How to complete this task: In the listing that follows, the range to quote begins at the line that has "Given: Click the Insert Function fx icon" and ends after the line that has "This screenshot has height=600, width=1200."; quote it verbatim and add nothing.

Material to process:
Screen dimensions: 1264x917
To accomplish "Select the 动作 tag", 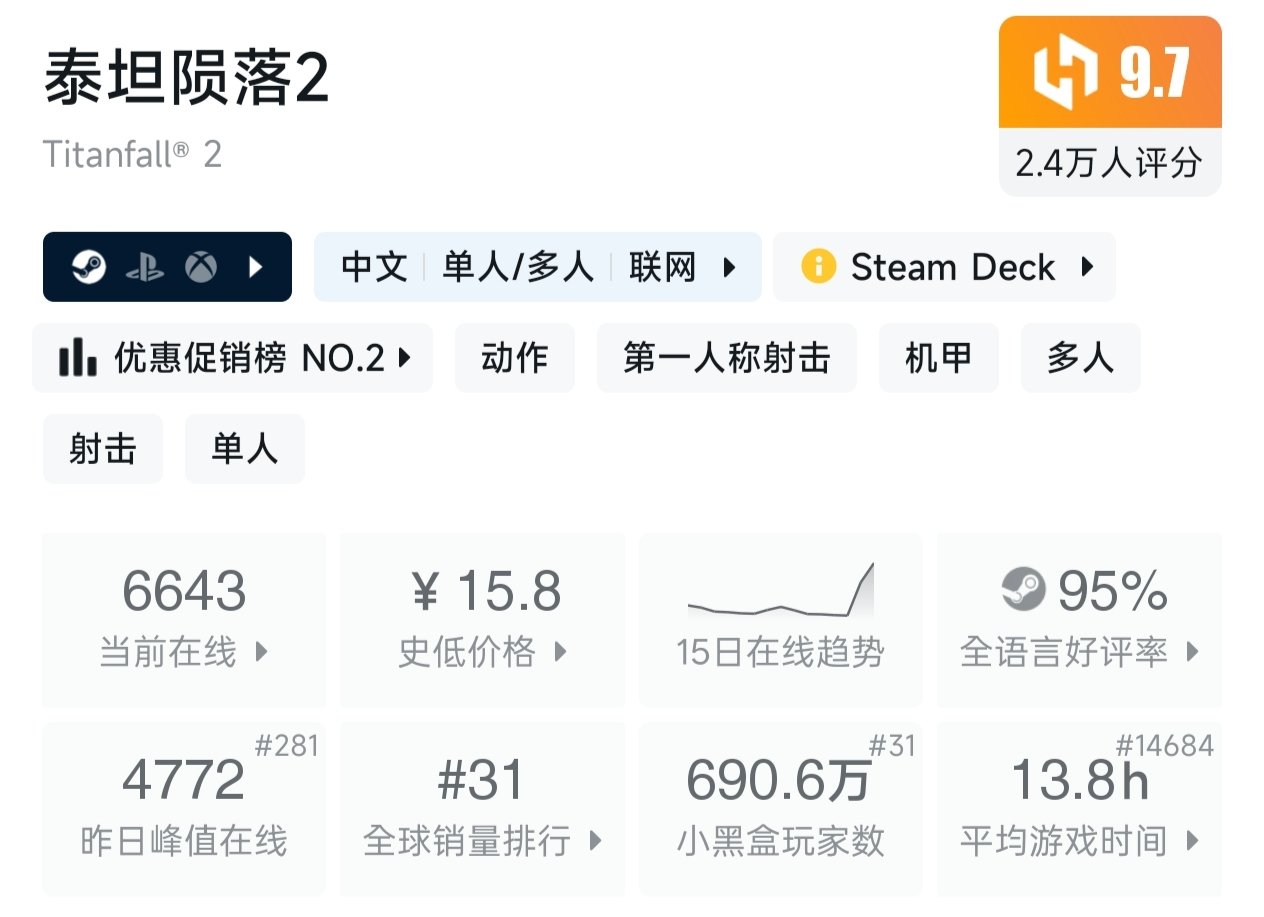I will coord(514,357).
...
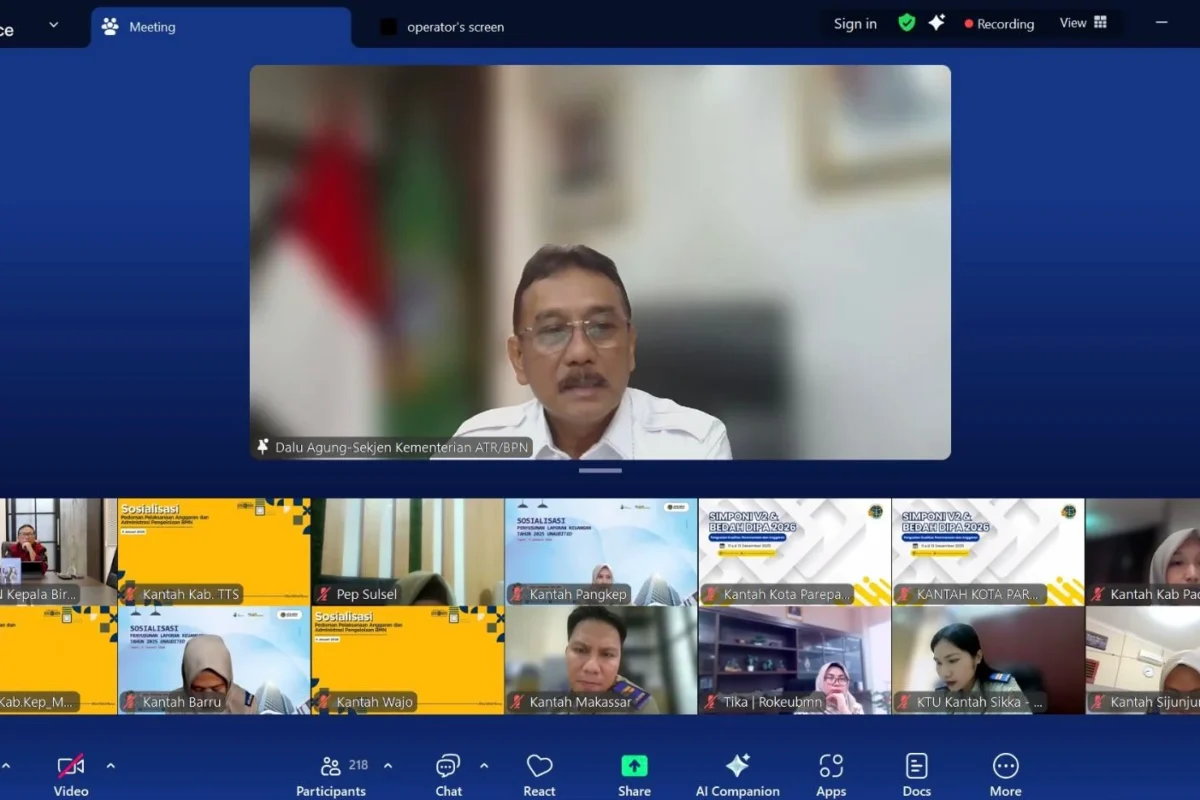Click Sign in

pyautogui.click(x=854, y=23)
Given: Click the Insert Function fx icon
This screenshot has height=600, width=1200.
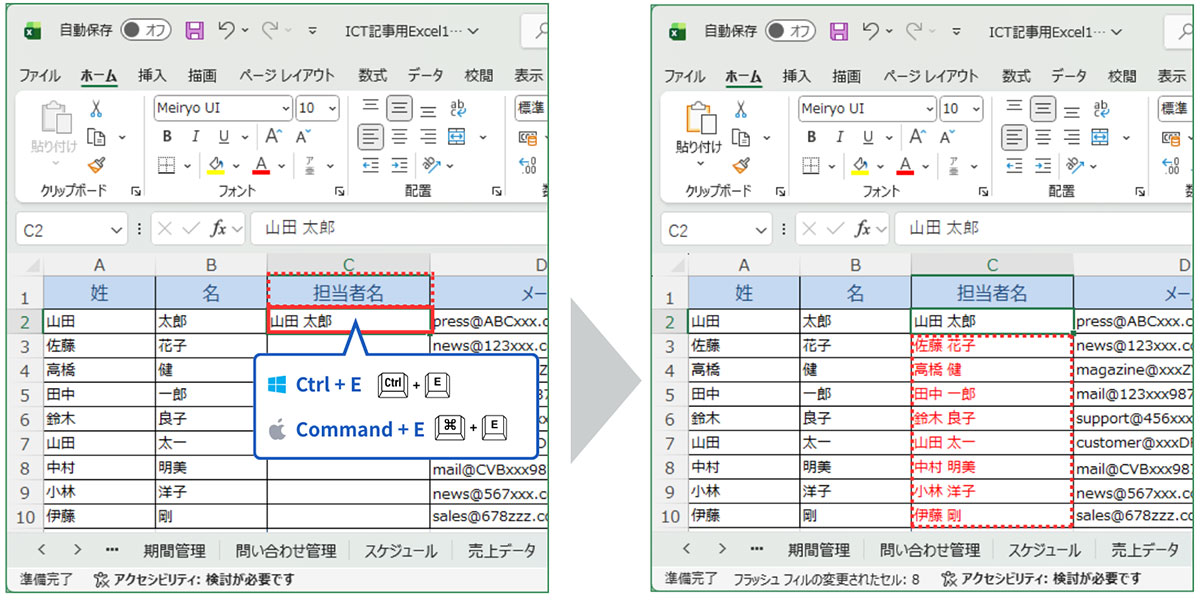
==
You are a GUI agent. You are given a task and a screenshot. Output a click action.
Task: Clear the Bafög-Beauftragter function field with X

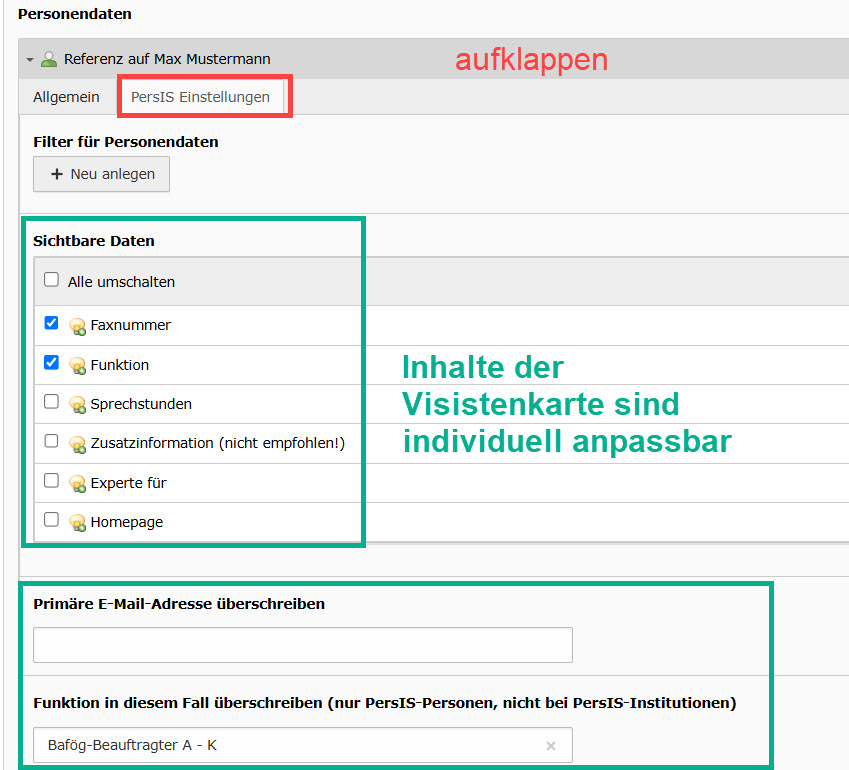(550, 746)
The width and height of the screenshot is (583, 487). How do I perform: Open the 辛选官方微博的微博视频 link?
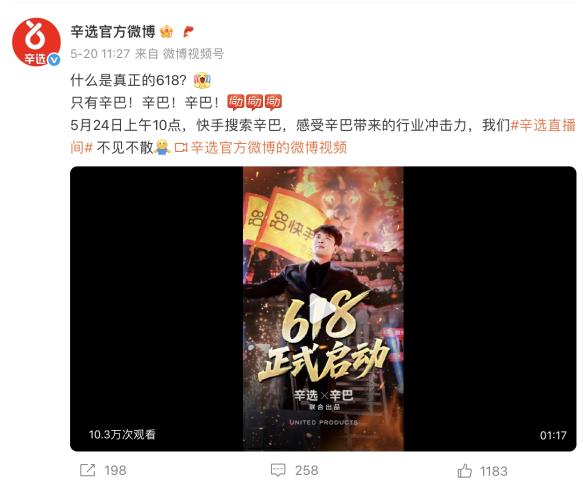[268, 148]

Exercise response:
Given: Click the Insert Function fx icon
This screenshot has height=600, width=1200.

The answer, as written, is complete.